[PROVIDED INFORMATION]

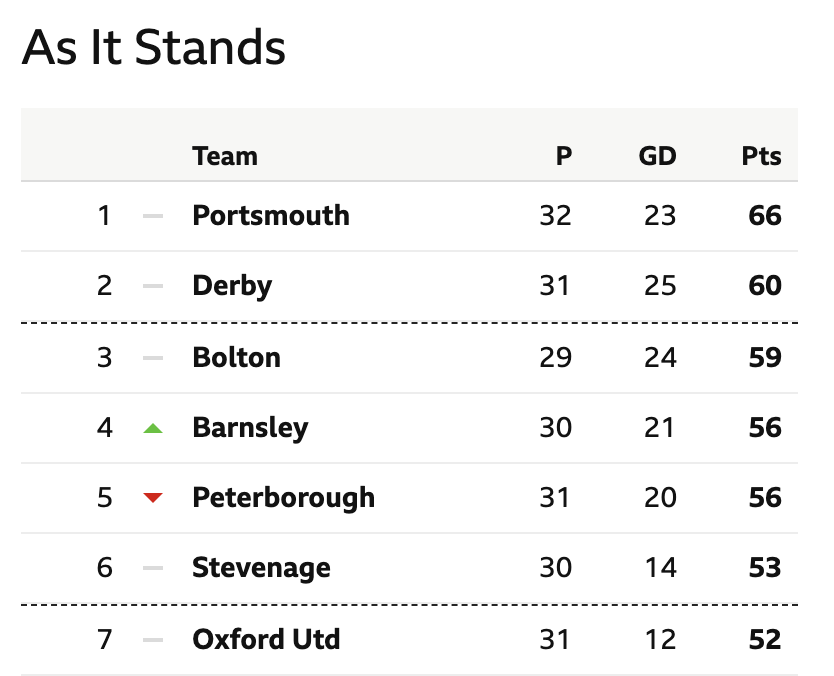Click the green up arrow beside Barnsley
Screen dimensions: 834x676
tap(153, 428)
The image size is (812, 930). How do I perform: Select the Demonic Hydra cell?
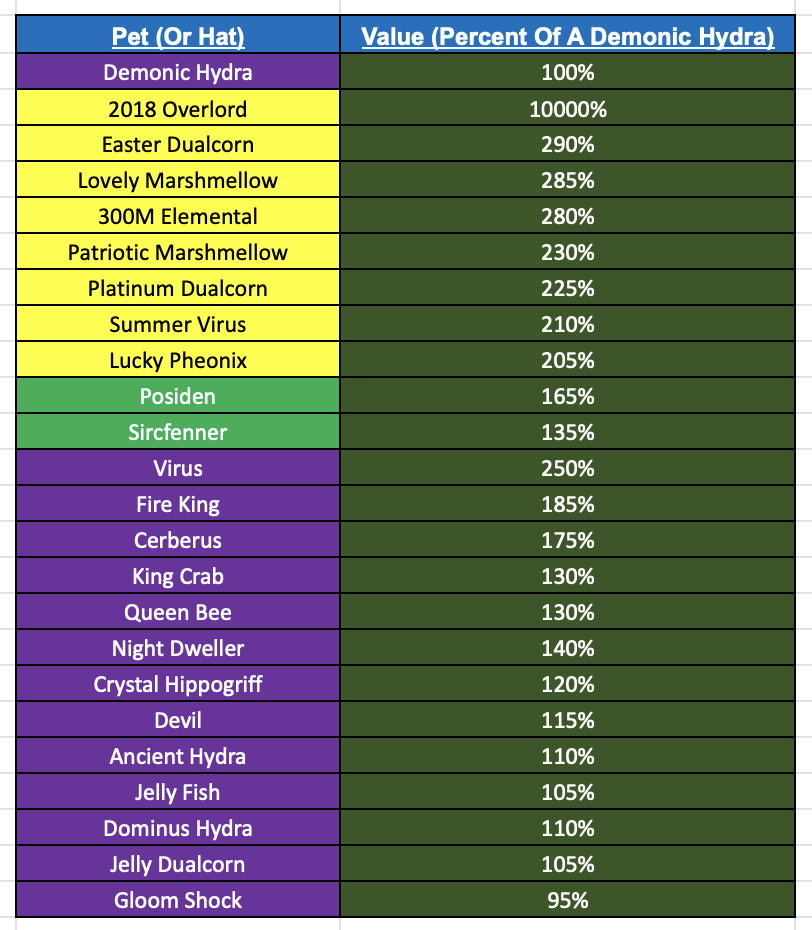click(x=178, y=73)
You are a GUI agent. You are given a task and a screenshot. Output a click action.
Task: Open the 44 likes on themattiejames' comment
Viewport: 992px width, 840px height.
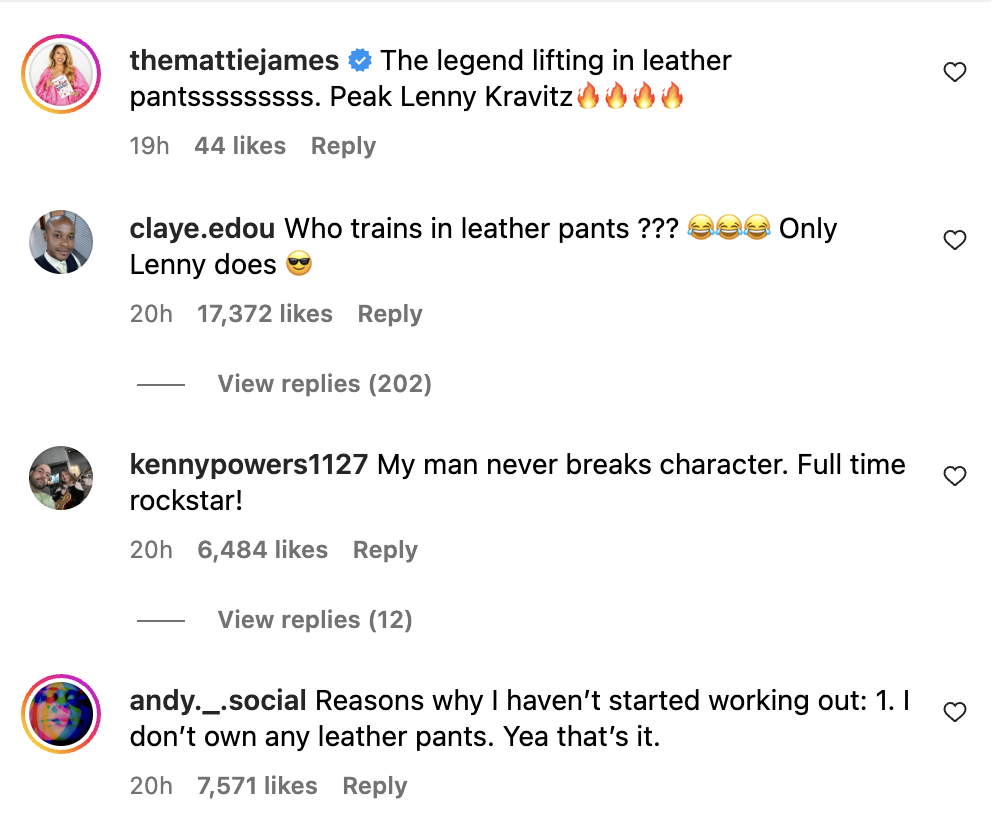click(239, 146)
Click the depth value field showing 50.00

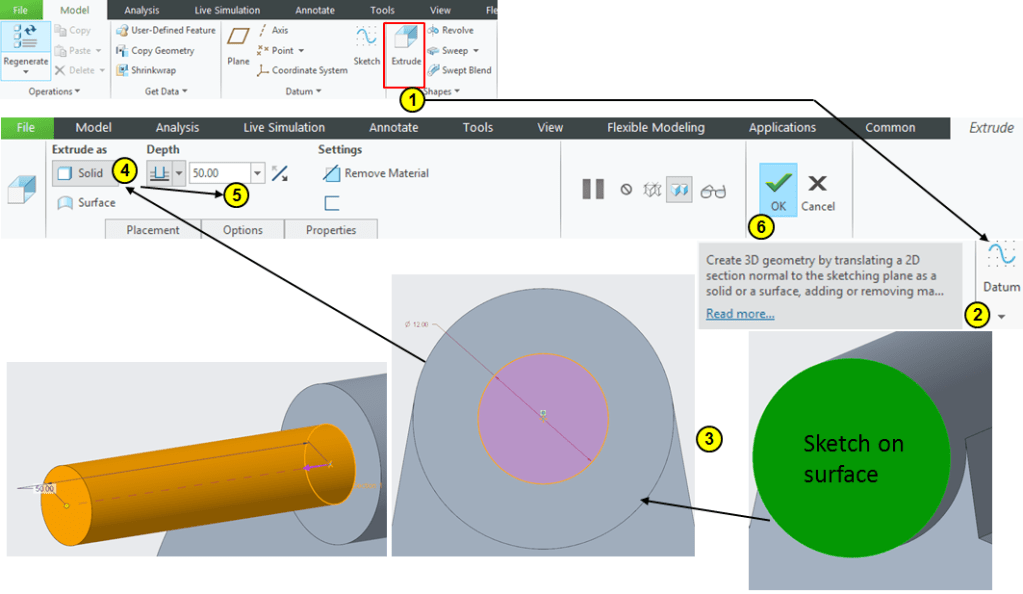pyautogui.click(x=218, y=173)

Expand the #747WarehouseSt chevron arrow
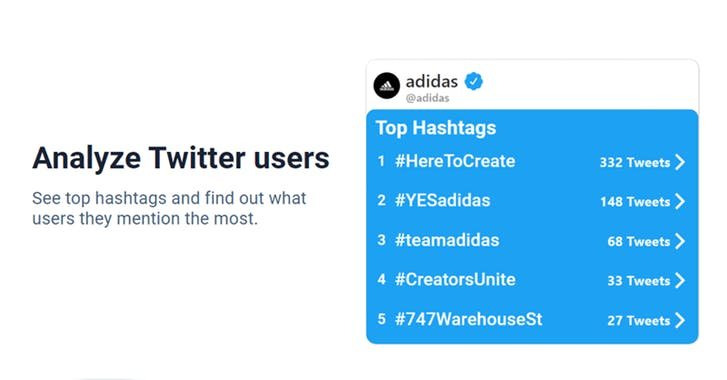pyautogui.click(x=680, y=320)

[/PROVIDED INFORMATION]

#### [PROBLEM STATEMENT]
Reproduce the records above exactly, but only from the line containing "Viewport: 992px width, 840px height." through the last line, both included, and without any pictures.

#### [EXERCISE OUTPUT]
Viewport: 992px width, 840px height.
click(239, 146)
Click the depth value field showing 50.00

pyautogui.click(x=218, y=173)

Expand the #747WarehouseSt chevron arrow
pyautogui.click(x=680, y=320)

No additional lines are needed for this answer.